Author

Aidan Clifford is advisory services manager, ACCA Ireland

Corporate Enforcement Authority

The Irish Auditing & Accounting Supervisory Authority has published updated guidance on auditors reporting category 1 and 2 offences to the Corporate Enforcement Authority. This reflects the Companies (Corporate Enforcement Authority) Act 2021, updated ISAs and other relevant legislation.

Fair value measurement

The Financial Reporting Council (FRC) has published its thematic review of fair value measurement.

The regulator points out that many IFRS Standards require or permit fair value measurements. The current challenging economic environment and the risks posed by climate change may increase the degree of estimation, uncertainty and management judgment in this area, making clear and transparent disclosures likely to become increasingly important.

The review highlights the need to:

  • use market participants’ rather than the company’s own assumptions. While the transaction price usually reflects fair value, there may be circumstances where this is not the case – for example, in transactions with related parties. Companies should ensure that appropriate adjustments are made to ensure the transaction price reflects fair value in such cases
  • improve disclosures of the mythologies and assumptions used, with the transparency of reporting about the valuation approach, underlying assumptions, management judgement and estimation uncertainty seen as key
  • consider using third-party advice when valuing a material item and where there is no internal expertise.
Hyperinflation

For most accountants, hyperinflation is something they read about but don’t usually have to account for. However, Haiti became hyperinflationary as of 31 March 2023, and Ghana and Sierra Leone are projected to follow suit during 2023. They will join Argentina, Ethiopia, Iran, Lebanon, South Sudan, Sudan, Suriname, Turkey, Venezuela, Yemen and Zimbabwe, and will need to apply IAS 29, Financial Reporting in Hyper-inflationary Economies.

Country-by-country tax reporting

The European Union (Disclosure of income tax information by certain undertakings and branches) Regulations 2023 transpose Directive 2021/2101/EU. The regulations require multinational enterprises with turnover exceeding €750m in each of the past two consecutive financial years to publicly disclose corporate tax information separately for each member state and each third country on the EU list of non-cooperative jurisdictions, and an aggregate figure for all other third countries.

The first two global sustainability standards have been released

The reporting obligations only apply where the net turnover of a branch exceeded €12m for the past two consecutive financial years. The reporting will take place within 12 months of the date of the balance sheet for the financial year in question.

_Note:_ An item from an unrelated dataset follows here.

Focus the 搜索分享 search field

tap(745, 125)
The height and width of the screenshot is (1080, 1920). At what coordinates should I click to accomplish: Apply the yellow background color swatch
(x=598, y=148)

The first reporting will be for accounting periods beginning on or after 22 June 2024, with 2025 the first potential year for reporting, to be published in 2026.

Audit improvements

The Financial Reporting Council has published its report on audit quality in the UK. Tier 1 firms are reported to show improved results and the results for the audit of FTSE 350 companies were ‘strong’. While results for BDO (UK)  and Mazars’ (UK) continue to fall below their peers, FRC notes that they are improving.

Sustainability resources

The UN Global Compact is inviting SMEs to sign up to Small Business, Big Impact: A Six-Step Journey to Drive Sustainability and Business Growth. The resource includes five short, on-demand courses, one day of virtual live peer-exchange sessions and a toolkit. Registration is open and free of charge to all SMEs.

Meanwhile, the first two global sustainability standards from the International Sustainability Standards Board (ISSB) have been released. ACCA has support for members with a series of bite-sized video explainers on the new standards.